Performance Tuning¶
Overview¶
This document provides comprehensive performance tuning guidelines for the RH OVE ecosystem, covering optimization strategies for virtual machines, networking, storage, and cluster-wide performance enhancements.
Performance Optimization Strategy¶
Performance Monitoring Approach¶
graph TB
A[Baseline Metrics] --> B[Identify Bottlenecks]
B --> C[Apply Optimizations]
C --> D[Measure Impact]
D --> E{Performance Improved?}
E -->|Yes| F[Document Changes]
E -->|No| G[Try Alternative Approach]
G --> C
F --> H[Continuous Monitoring]
Key Performance Indicators (KPIs)¶
- VM Performance: CPU utilization, memory usage, disk I/O, network throughput
- Cluster Performance: Node utilization, pod scheduling latency, API response times
- Network Performance: Latency, packet loss, bandwidth utilization
- Storage Performance: IOPS, throughput, latency
Virtual Machine Performance Tuning¶
CPU Optimization¶
CPU Pinning for High-Performance VMs¶
apiVersion: kubevirt.io/v1
kind: VirtualMachine
metadata:
name: high-performance-vm
spec:
template:
spec:
domain:
cpu:
cores: 4
dedicatedCpuPlacement: true
isolateEmulatorThread: true
resources:
requests:
cpu: 4
memory: 8Gi
limits:
cpu: 4
memory: 8Gi
nodeSelector:
node-role.kubernetes.io/worker: ""
cpumanager: "true"
CPU Manager Configuration¶
apiVersion: machineconfiguration.openshift.io/v1
kind: KubeletConfig
metadata:
name: cpumanager-enabled
spec:
machineConfigPoolSelector:
matchLabels:
pools.operator.machineconfiguration.openshift.io/worker: ""
kubeletConfig:
cpuManagerPolicy: static
cpuManagerReconcilePeriod: 5s
reservedSystemCPUs: "0,1"
==================================================
▶ **STATED GOAL**: In the performance tuning page above, turn the paragraph beginning "This document provides" into a short bulleted list that keeps its main facts.

▶ **PROVIDED MATERIAL**:
==================================================
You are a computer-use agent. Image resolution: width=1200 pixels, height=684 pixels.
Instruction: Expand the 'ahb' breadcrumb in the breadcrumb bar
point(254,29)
==================================================
▶ **WORKED ANSWER**:
- Offers performance tuning guidelines for the RH OVE ecosystem
- Covers optimization strategies for virtual machines
- Covers networking
- Covers storage
- Covers cluster-wide performance enhancements